O malandro (...) sempre agiu nas brechas, nos pontos fracos do sistema e das pessoas, procurando tirar o melhor para si, mas sem aparecer como perturbador da ordem ou agente do mal (DAMATTA, 1979). Sobrevive, dá-se bem, enriquece, escapole quando está em perigo. Morre velho, enquanto os outros perecem, seja porque continuam ocupando posição subalterna, seja porque não conhecem suficientemente a arte da malandragem, o que só se sabe a posteriori, pelos resultados obtidos em sua trajetória. (ZALUAR, 1985:102)

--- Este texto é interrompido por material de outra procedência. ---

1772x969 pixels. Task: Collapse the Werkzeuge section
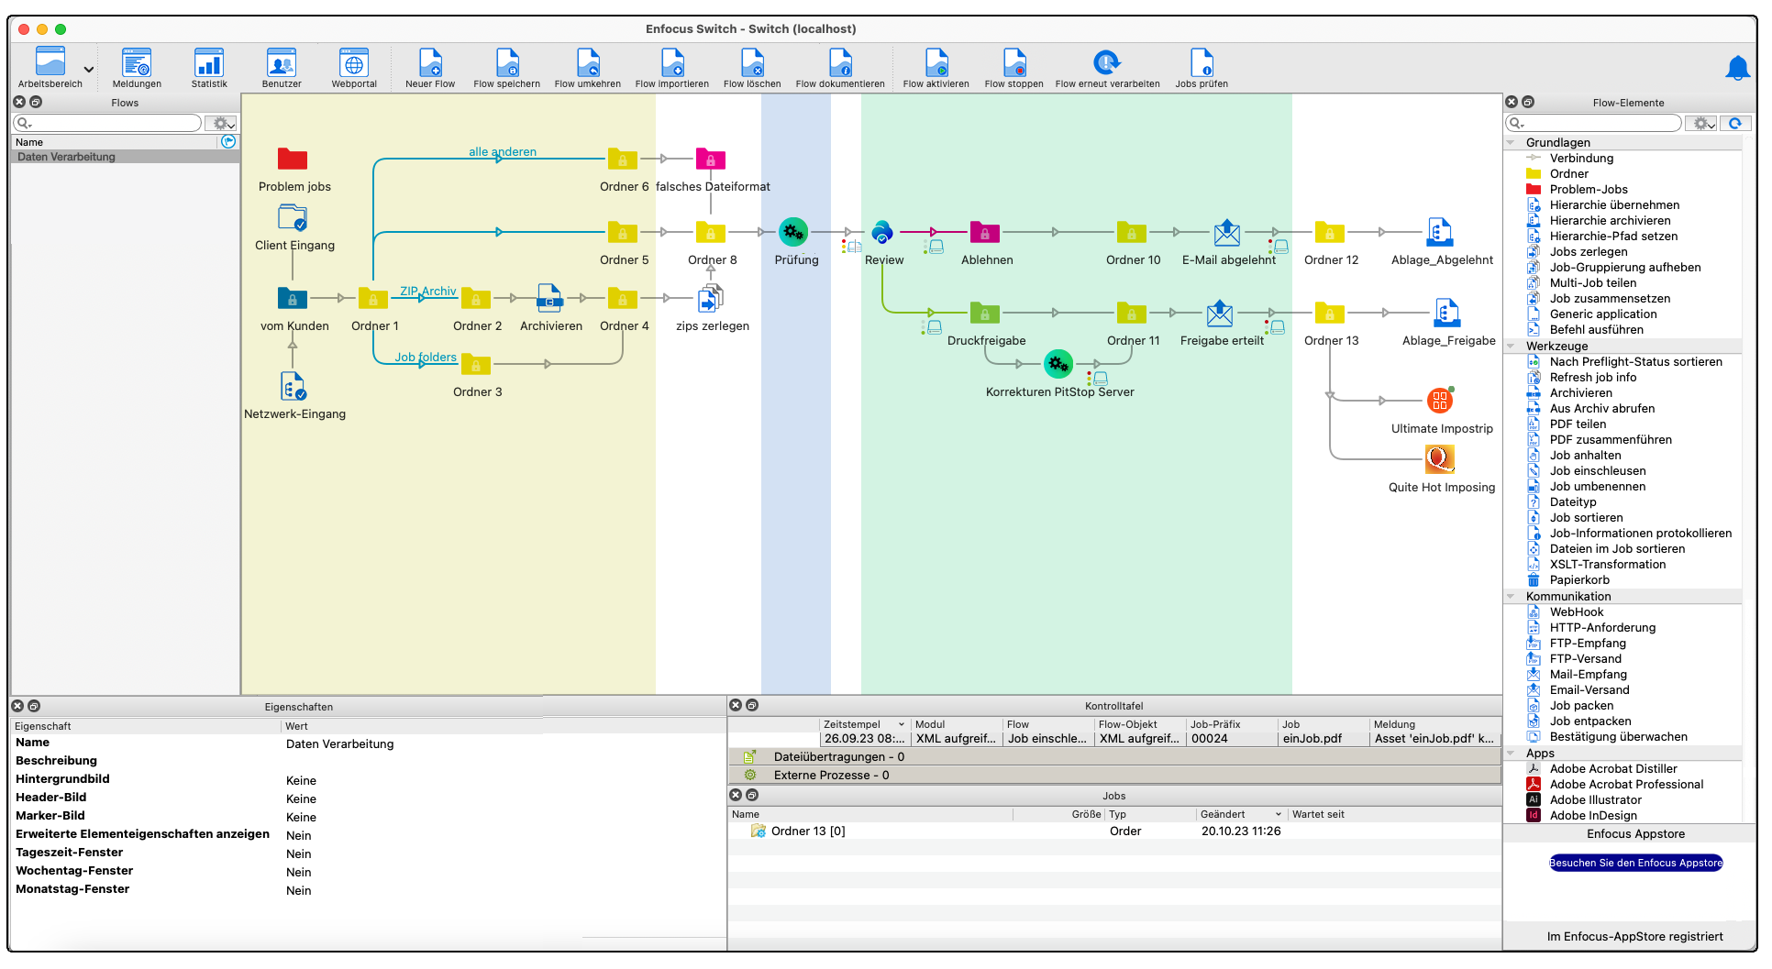coord(1512,346)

Assim, a letra faz uma diferenciação entre este tipo de malandro, habilidoso, o de “segunda linha” e o ladrão de galinha. Jerônimo parece alguém que desempenha suas atividades com superioridade e excelência, sem se equiparar nem a um reles e inexperiente gatuno, nem ao “malandro da pesada”. A conotação positiva do malandro parece se encaixar no contexto apresentado por Misse (1999), no qual a valorização da malandragem, idealizada e limpa de traços de violência, colidia com seu passado marginalizado e não se adequava à crescente precarização de seu tipo social nas áreas urbanas pobres. Além disso, diria respeito a uma ideia de generalização da malandragem nas classes médias e elites.